AlphaZero for Nash

Creation date: 2018-03-25

Tags: ai, python, neural-nets, machine-learning, tensorflow

It's a long dream of mine to build something like a chess engine because I love to play chess. Well there are chess engines all over the place but it's something different when you build it by your own, right? Okay chess is a quite complicated game. First it isn't totally trivial to teach the computer the rules of the game and using AI to teach it was recently done by Deepmind using AlphaZero which was implemented after the company teached a computer to play Go which is an even more complex game than chess. They have a blog article about AlphaGo Zero on their website

They "taught" the computer later... well actually the computer was able to teach itself how to play Chess and Shogi. Deepmind (Google) was able to run the algorithm for only a couple of hours to beat the until then strongest chess engine Stockfish which is completly open.

Well it's Google so mentioning the time of "couple of hours" doesn't say much as this isn't comparable to the hardware I have or probably you have.

Which games are easier and still interesting? Well on the easy side is Tic-tac-toe for example. Which I and probably most of you as well consider as boring. The boring thing about it is that if you play perfectly (which isn't hard) you end in a draw. There are draws in chess as well, but well it's not easy to reach that state.

If you're interested in John Nash the man behind the story of the famous movie: A beautiful mind. I recommend this book as it is a more accurate story about him.

Anyway, he reinvented a game called Nash or John at his university. I say reinvented as he wasn't the first who came up with the idea but he wasn't aware that the game already existed.

I came across the game called [https://en.wikipedia.org/wiki/Hex(boardgame)] otherwise by reading about John Nash so I prefer the name Nash. The moment I read about the game in the book I knew that I have to try to build an AI playing it.

There are several points I like about this game:

It's a strategic game as Chess, Shogi or well maybe Tic-tac-toe
It's resizeable (a chessboard is 8x8) but here you can choose the size as you wish
There are no draws

Nash

A short explanation of the game on a small grid (6x6) which is far smaller than the size you normally play. Nash considered boards of the size 14x14 as perfect.

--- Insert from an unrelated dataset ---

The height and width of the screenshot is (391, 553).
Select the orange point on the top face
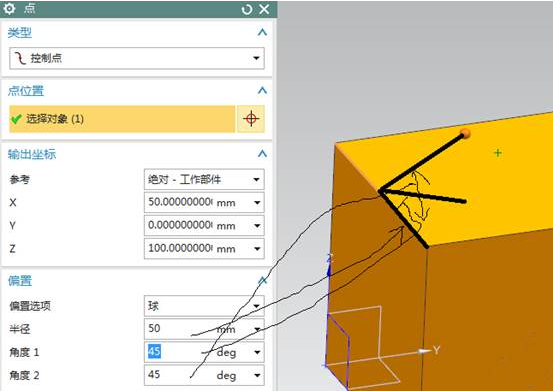click(465, 134)
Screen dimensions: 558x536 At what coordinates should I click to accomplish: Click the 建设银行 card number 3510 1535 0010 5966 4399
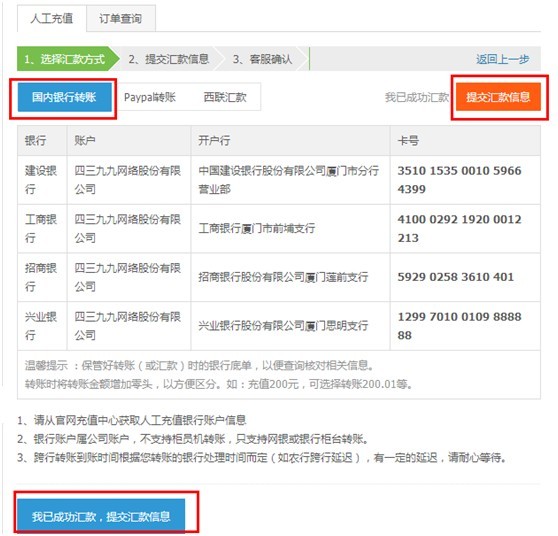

Well I have to say it somewhere... I changed the design a bit :D It's normally tilted to the left instead of the right but well it was kind of a bug in my code and then I thought well no problem this doesn't really matter. Probably I should have fixed it but now it's quite late :D

Okay the rules: There are two players: Red and blue. Red starts the game by placing a stone into one of the here 36 hexagonal cells. Then Blue has to make a move and so on. You always have to make a move (pass is not allowed) and you can only occupy a cell which isn't yet occupied.

It is quite similar to tic-tac-toe in that manner. One difference is that you have hexagonal cells and the other more interesting difference is the goal of each player.

In most games (well actually all I think...) I can think of the goal of each player is the same. Here the red player tries to form a connected path from the top to the bottom and the goal for the blue player is to build a connected path from left to right instead.

It is proven by Nash that the game has no draws. There is also a winning strategy for the first player (red) but it isn't easy to find and there is no strategy found for boards which are bigger than 9x9.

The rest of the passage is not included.